I have ten days left . . .
and then,
I'm on an airplane headed half way across the world.
To China.
For 33 days. (Some days, the thought can't even fit
into my mind, it's that big.)
I've already passed my State Board exam to become a certified nursing assistant. (woot!) Soon I'll take my State Board test to become a licensed caregiver. (hollah!)
I can honestly say, if I never use either of those certifications, this last year has been amazing. There were plenty of days I would NOT call my CNA classes amazing. Most days, actually. But I've grown more than I thought I could in one year.
I've met some wonderful people through this. From the elderly widower with incredible stories of his faith and his love and his life, to some beautiful classmates who have never failed to share their smiles.
I've also gone through stress, and relationship... strains. Some days I cried out in the pain, 'God, I can't take this if You don't take it with me!' I have even been mocked and out-right insulted for my faith and my life-style, but by God's grace I was able to look back into the eyes of those mocked me with love and forgiveness. And in the end, I was able to share my faith with those who scorned it. And I wouldn't take back the scorn for the opportunities, and I so thankful.
I hope when people saw me, they didn't see a brown eyed girl, with purple streaks in her hair, that was basically like anyone else. I hope they saw a girl that was in love with God, and wanted nothing more than to have joy in Jesus alone, her Savior.

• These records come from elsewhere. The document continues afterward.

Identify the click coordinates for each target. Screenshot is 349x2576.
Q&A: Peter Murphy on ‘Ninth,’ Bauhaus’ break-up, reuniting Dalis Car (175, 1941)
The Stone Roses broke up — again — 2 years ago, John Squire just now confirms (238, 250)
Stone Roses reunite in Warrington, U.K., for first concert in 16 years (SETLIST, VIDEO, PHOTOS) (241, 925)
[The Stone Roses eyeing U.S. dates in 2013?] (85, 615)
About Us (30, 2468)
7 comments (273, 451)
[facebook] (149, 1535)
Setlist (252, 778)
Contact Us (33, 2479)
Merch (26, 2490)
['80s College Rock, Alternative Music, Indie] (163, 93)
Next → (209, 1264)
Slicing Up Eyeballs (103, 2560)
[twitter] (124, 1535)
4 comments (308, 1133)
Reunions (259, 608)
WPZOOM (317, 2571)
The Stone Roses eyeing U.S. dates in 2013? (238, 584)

I hope I showed them love.
Honestly, if I had the chance, I would talk with each one of my classmates individually, and tell them how much God loves them. Because He does. He loves you so much, that He longs after your heart. Longing that you would spend time in His love, getting to know Who He Is.
Seek Him.
Only in Him, is true, unending, unconditional love. His love is not based on what you do or if you love Him or even care about His love. He loves you because He is love. Because He created you, and He wants you to find purpose and joy and LIFE in Him.
If only you could see how much I want you know this. How my heart aches for His love. I long for His love to grow greater in me, and be increased in others! I wish I could tell you HOW WONDERFUL it is. There is nothing good in my life, that didn't come from my God! My life is an adventure with my Savior. He gave me joy, where there was once only bitterness. And the unknown in my future doesn't have me worrying, because I know, He knows how my future will play out. To Him it is no different than my past, and my present: in His hands.
You. Are. Loved. He loves you.
You.
Are.
Loved.
Let this truth shatter every other lie that is fighting for a place in your head and life at this moment. I could write on forever, about how I'm so not perfect and life is hard.
But when my words cease, may you walk away with the thought that I am like you and we are loved beyond the pain.
It's that simple.
Beyond all else, you are loved. He loves you.